Before wandering off to the teals, upper-middle-class voters should think carefully about sawing through the Liberal branch they’re sitting on.

The Australian public should reconsider their choice to vote for an independent candidate. Picture: Ian Currie
The Australian public should reconsider their choice to vote for an independent candidate. Picture: Ian Currie

For years, Liberals – especially Victorian Liberals – have enjoyed the spectacle of Labor folk working themselves into a frenzy over the Green menace in their heartland.

The story is well known. Labor-voting working-class people, many of them migrants, died or moved away and were replaced by richer, whiter new residents, many of whom grew up in Liberal suburbia.

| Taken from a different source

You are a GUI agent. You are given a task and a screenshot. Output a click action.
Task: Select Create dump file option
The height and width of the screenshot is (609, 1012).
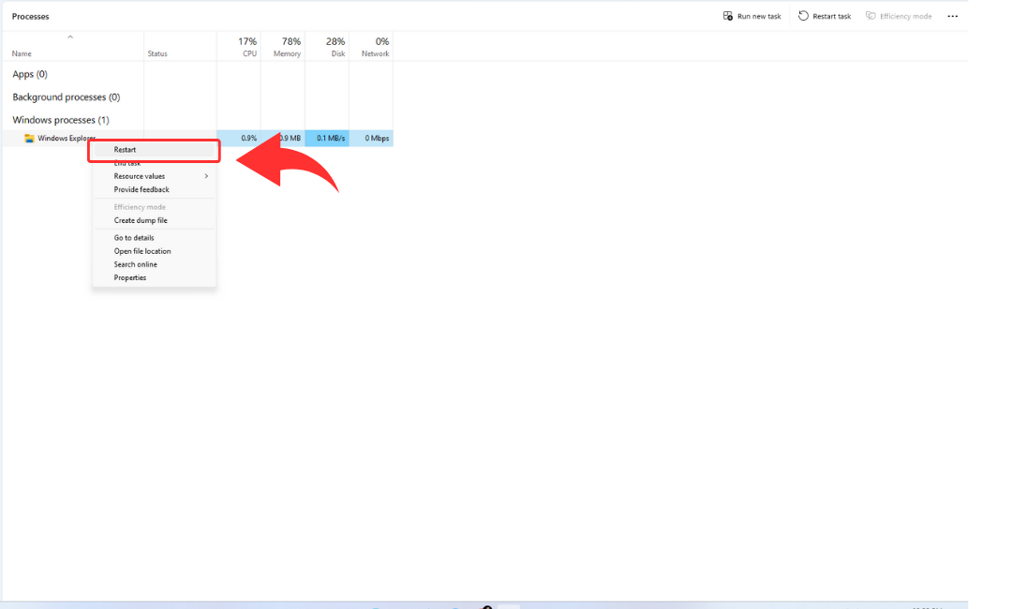click(x=141, y=220)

These people, who were left-wing but had no connection with or affection for the union movement, now form the base of the Greens party.

In Victorian state politics, we have grown used to the idea that every election is really two elections, a Liberal-National Party versus Labor contest in the majority of the state, and a Labor-Greens fight in five or six seats around the CBD.

Now federal politics is going the same way. This election has become two elections, a fight between Scott Morrison and Anthony Albanese for the affection of suburban and regional Australia, and a battle between a well-resourced machine of leftists fighting to knock off Liberals in seats where once upon a time they didn’t need to count the Liberal vote, they just weighed it.

Scott Morrison and Anthony Albanese are battling for the affection of suburban and regional Australia.
Scott Morrison and Anthony Albanese are battling for the affection of suburban and regional Australia.

It’s fair to say Labor people are enjoying this spectacle even more than the Liberals once enjoyed the ALP’s discomfort in the inner city.

And why wouldn’t they? A seat that flips from Labor to Green does not change Labor’s chances of forming government because there’s no chance the Greens MP will support the Liberals.

On the other hand, a teal seat (as we must get used to calling them) lost by the Liberals is one that the party must make up elsewhere, because – despite the independents’ innocent protestations that they have yet to make up their minds – everyone knows that in truth there’s no chance these candidates will keep Scott Morrison in the Lodge.

This phenomenon has been with us for long enough now that we can see it’s not a one-off but will be a feature of Australian politics for the foreseeable future.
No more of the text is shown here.